Sorry, I just had to vent.


----------



## funky sawman (Mar 26, 2012)

Let me tell you this, any guy that fells a tree from what they learned on axmen deserves to have a disaster happen, nuff said


----------



## Fronty Owner (Mar 26, 2012)

funky sawman said:


> Let me tell you this, any guy that fells a tree from what they learned on axmen deserves to have a disaster happen, nuff said



I use what I see on AxMen when Im in the woods. 
good examples of what not to do.


----------



## jacobsuter (Apr 25, 2012)

I'm no veteran, in fact I probably shouldn't be aloud in the woods :msp_scared: but I put it to you that S&S Aqua and the like probably started off in the woods like the horse loggers and slowly ended up on the water where even there, they can't really hack it, their chainsaws taken off them and given back while properly supervised on TV, next season there will be a new outfit on the water called H&H Aqua. 
The swamp man started off as a logger from the North, born and bred in Washington but when the authorities saw his logging, they sent him to the swamps of the south where he has taken on a persona and developped an accent that is worthy of subtitles.
All this said, Ax Men kicks the ass of American Loggers!!


----------



## 2dogs (Apr 25, 2012)

jacobsuter said:


> I'm no veteran, in fact I probably shouldn't be aloud in the woods :msp_scared: but I put it to you that S&S Aqua and the like probably started off in the woods like the horse loggers and slowly ended up on the water where even there, they can't really hack it, their chainsaws taken off them and given back while properly supervised on TV, next season there will be a new outfit on the water called H&H Aqua.
> The swamp man started off as a logger from the North, born and bred in Washington but when the authorities saw his logging, they sent him to the swamps of the south where he has taken on a persona and developped an accent that is worthy of subtitles.
> All this said, Ax Men kicks the ass of American Loggers!!

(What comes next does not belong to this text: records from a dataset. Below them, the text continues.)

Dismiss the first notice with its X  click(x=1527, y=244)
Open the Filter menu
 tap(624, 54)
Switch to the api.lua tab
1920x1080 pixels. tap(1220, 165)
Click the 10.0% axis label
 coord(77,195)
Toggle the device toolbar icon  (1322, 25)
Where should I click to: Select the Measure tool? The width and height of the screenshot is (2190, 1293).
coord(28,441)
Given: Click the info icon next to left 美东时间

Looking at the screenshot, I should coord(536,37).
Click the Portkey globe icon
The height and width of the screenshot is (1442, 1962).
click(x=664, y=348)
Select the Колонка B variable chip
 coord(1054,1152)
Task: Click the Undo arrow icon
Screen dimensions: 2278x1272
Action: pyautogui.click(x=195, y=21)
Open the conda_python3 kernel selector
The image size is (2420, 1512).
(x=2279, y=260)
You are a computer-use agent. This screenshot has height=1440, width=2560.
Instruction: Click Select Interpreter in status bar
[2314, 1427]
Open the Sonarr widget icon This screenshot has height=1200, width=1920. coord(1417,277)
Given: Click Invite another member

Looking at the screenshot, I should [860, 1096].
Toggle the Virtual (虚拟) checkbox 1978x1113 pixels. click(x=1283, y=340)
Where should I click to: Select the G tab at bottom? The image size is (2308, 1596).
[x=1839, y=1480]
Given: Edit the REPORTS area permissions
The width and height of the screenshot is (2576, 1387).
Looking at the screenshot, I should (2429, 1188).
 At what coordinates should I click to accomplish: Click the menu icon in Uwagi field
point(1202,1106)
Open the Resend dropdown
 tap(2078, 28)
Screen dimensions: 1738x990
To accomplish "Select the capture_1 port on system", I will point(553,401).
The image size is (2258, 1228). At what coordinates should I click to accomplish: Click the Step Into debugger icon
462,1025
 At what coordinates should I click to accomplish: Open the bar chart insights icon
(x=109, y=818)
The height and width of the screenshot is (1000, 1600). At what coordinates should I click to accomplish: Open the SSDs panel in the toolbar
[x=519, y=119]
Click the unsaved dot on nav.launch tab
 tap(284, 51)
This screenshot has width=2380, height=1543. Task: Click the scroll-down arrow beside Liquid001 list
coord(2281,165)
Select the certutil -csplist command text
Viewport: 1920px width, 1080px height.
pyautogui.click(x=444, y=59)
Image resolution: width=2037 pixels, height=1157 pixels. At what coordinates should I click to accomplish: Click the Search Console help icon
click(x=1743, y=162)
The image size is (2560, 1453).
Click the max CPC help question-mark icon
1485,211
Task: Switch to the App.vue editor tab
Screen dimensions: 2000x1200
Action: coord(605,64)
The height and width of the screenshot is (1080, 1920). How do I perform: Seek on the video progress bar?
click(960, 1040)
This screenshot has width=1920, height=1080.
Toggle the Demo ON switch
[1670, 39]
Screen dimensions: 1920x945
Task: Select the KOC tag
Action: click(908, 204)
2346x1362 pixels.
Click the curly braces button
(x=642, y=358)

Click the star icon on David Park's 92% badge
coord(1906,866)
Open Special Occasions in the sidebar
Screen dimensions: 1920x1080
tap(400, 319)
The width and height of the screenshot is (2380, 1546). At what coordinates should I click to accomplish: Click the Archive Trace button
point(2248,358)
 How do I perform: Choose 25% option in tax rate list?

Doesn't warrant a responce.


----------



## Gologit (Apr 25, 2012)

2dogs said:


> Doesn't warrant a responce.



Well, actually it does. But they won't let us use the appropriate language on here.


----------



## jacobsuter (Apr 26, 2012)

Sorry if I offended, it was only meant as a joke. I completely bow down to your experience and status! Sorry!


----------



## RandyMac (Apr 26, 2012)

Nice surrender Jake.


----------



## jacobsuter (Apr 26, 2012)

RandyMac said:


> Nice surrender Jake.



Thanks, I completely respect the hierarchy on this site and put myself as far down it as possible. I've got a lot to learn and hope, after many more years to be worthy of standing in your shadows!!! 
Just to clear it up though and by no means justifying it, I meant American loggers the show isn't as good as Ax men, not American loggers as in Loggers from America.


----------



## RandyMac (Apr 26, 2012)

Jake, take a tour through the Forestry and Logging Forum


----------